* [TASK INPUT]:
[Start of section]

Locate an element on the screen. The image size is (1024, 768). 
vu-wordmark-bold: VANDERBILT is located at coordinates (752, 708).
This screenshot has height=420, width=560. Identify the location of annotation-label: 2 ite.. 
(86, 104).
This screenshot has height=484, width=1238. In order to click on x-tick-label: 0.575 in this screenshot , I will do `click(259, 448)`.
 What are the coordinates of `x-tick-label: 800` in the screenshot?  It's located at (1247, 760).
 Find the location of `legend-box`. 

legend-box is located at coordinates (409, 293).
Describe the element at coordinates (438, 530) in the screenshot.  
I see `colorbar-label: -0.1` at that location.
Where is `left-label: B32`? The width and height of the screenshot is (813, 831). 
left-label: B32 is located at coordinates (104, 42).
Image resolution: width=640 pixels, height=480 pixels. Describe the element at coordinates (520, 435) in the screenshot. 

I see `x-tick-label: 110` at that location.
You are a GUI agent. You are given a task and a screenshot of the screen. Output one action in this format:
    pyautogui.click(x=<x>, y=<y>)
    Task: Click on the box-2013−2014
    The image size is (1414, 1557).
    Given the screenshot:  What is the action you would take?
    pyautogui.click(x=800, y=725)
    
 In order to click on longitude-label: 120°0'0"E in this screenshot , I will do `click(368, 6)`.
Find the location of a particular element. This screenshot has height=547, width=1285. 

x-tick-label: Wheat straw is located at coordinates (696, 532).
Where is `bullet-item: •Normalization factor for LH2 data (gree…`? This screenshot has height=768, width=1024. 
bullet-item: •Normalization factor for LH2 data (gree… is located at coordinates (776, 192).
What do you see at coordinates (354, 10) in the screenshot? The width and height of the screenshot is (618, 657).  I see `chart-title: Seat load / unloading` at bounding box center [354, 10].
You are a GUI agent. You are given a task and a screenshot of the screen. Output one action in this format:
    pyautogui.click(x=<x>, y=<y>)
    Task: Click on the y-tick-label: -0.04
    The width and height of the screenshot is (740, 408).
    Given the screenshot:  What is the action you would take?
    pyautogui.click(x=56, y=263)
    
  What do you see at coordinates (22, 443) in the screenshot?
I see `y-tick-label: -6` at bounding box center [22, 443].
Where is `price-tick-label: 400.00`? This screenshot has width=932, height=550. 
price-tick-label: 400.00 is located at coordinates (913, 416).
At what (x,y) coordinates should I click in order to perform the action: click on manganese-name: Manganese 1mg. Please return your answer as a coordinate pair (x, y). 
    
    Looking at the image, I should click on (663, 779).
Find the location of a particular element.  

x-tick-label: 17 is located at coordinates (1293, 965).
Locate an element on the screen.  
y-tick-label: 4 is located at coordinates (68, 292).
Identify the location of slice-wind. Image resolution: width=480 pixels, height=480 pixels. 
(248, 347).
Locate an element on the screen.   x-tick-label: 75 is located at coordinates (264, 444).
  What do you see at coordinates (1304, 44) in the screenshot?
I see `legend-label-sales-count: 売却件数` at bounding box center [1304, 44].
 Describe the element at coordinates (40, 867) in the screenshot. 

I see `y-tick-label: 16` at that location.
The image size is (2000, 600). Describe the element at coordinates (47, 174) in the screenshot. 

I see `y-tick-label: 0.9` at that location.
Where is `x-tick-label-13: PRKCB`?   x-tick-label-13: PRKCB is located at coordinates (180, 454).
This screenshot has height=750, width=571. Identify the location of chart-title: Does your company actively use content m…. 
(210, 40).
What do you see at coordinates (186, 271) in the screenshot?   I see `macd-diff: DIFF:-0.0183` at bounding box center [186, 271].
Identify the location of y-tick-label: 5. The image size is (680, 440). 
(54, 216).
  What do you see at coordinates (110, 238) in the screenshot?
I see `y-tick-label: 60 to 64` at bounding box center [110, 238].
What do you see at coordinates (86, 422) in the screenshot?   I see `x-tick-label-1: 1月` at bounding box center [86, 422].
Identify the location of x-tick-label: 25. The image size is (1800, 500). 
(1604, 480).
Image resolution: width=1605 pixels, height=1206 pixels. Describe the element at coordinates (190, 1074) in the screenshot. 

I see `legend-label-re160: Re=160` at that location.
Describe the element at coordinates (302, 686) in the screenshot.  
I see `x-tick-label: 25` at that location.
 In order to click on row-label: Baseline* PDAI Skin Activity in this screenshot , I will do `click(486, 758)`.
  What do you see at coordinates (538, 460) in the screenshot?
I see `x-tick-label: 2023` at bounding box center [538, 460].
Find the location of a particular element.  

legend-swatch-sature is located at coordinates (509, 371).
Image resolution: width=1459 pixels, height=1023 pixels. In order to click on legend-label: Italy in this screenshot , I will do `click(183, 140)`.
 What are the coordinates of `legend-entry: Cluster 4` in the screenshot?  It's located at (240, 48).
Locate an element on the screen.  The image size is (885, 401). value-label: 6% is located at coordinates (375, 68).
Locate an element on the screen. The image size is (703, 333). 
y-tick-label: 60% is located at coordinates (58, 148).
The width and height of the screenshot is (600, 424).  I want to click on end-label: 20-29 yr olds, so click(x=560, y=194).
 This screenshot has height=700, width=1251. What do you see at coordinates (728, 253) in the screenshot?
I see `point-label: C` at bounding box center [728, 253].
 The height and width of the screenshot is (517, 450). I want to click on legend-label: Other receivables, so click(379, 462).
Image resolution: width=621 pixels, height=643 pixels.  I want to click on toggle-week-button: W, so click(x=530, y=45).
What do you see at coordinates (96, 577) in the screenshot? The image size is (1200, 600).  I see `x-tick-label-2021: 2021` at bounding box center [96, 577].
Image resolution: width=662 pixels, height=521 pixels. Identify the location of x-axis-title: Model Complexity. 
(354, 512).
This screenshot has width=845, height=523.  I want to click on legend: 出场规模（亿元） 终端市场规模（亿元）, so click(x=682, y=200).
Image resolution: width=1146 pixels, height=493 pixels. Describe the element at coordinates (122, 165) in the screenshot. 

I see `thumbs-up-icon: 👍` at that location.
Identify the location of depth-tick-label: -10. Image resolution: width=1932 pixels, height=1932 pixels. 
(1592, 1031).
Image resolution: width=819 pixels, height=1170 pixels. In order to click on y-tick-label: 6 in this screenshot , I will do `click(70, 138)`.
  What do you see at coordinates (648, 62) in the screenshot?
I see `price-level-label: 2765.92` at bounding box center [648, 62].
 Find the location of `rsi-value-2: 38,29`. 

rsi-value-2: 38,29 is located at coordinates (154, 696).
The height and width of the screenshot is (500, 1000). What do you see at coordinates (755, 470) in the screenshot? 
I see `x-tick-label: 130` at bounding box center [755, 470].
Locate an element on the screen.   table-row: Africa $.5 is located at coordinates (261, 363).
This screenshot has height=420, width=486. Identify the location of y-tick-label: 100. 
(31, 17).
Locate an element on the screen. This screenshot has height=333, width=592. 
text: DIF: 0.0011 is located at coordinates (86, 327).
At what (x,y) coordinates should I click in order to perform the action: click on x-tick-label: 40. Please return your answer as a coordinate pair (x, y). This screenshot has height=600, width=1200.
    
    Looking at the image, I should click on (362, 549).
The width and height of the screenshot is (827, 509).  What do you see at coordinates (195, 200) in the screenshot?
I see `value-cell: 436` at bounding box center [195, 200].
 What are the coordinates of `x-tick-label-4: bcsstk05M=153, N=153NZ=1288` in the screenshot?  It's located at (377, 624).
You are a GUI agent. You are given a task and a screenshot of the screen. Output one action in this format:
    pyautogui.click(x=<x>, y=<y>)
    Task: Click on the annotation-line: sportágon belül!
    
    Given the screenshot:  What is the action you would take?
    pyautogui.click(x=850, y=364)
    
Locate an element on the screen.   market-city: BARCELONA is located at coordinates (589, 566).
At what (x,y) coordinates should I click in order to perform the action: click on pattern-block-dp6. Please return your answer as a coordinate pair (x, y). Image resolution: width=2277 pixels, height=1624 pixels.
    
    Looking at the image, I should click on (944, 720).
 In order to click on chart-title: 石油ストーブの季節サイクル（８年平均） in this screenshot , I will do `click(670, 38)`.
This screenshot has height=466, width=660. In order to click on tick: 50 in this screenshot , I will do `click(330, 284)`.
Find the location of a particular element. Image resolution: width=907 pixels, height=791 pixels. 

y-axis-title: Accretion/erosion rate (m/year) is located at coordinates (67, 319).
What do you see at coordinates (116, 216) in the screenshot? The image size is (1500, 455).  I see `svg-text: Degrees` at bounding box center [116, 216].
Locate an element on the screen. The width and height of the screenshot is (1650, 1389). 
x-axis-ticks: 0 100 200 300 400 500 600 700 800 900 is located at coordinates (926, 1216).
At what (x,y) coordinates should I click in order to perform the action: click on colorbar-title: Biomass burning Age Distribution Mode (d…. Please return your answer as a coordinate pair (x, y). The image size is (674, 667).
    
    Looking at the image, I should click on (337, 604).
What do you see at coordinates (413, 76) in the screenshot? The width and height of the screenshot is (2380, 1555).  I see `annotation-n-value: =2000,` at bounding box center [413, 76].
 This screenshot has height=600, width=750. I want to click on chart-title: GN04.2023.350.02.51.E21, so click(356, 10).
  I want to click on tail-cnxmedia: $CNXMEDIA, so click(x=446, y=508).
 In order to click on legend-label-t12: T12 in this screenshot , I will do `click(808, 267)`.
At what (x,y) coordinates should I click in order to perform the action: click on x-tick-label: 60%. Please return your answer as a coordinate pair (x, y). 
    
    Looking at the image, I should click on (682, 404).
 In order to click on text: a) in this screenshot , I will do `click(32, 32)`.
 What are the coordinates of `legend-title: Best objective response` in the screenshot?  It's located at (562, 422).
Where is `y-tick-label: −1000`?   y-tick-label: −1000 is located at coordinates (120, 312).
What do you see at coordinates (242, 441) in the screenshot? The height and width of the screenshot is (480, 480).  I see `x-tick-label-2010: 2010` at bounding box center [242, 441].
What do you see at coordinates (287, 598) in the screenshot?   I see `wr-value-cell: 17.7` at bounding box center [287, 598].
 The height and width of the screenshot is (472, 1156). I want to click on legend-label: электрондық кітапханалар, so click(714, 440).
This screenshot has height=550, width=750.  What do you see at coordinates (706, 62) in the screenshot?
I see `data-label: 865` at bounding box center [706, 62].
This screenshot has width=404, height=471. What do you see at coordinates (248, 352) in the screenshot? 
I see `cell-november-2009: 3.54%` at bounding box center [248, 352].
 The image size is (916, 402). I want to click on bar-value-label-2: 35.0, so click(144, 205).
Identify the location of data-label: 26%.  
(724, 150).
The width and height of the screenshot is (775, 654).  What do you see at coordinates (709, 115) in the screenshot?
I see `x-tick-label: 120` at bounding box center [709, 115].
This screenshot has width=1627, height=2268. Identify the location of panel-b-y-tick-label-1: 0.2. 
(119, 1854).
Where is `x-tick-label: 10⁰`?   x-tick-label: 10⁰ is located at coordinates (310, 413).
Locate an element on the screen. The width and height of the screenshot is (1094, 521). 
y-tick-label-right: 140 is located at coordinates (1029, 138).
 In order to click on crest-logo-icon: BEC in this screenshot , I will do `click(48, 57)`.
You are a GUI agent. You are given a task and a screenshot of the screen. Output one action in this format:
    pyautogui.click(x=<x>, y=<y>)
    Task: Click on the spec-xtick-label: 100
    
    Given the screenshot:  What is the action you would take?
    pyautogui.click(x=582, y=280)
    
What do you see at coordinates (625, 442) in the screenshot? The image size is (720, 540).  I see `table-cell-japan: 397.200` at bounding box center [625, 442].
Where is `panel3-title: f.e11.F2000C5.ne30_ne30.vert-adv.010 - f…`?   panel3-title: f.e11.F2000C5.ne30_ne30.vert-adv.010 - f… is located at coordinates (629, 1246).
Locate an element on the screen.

[End of section]

* [EXERCISE PROMPT]: Quote the data from the line containing "The width and height of the screenshot is (600, 424)." through the line containing "center [728, 253].", reproducing those lines verbatim.

* [ANSWER]:
The width and height of the screenshot is (600, 424).  I want to click on end-label: 20-29 yr olds, so click(x=560, y=194).
 This screenshot has height=700, width=1251. What do you see at coordinates (728, 253) in the screenshot?
I see `point-label: C` at bounding box center [728, 253].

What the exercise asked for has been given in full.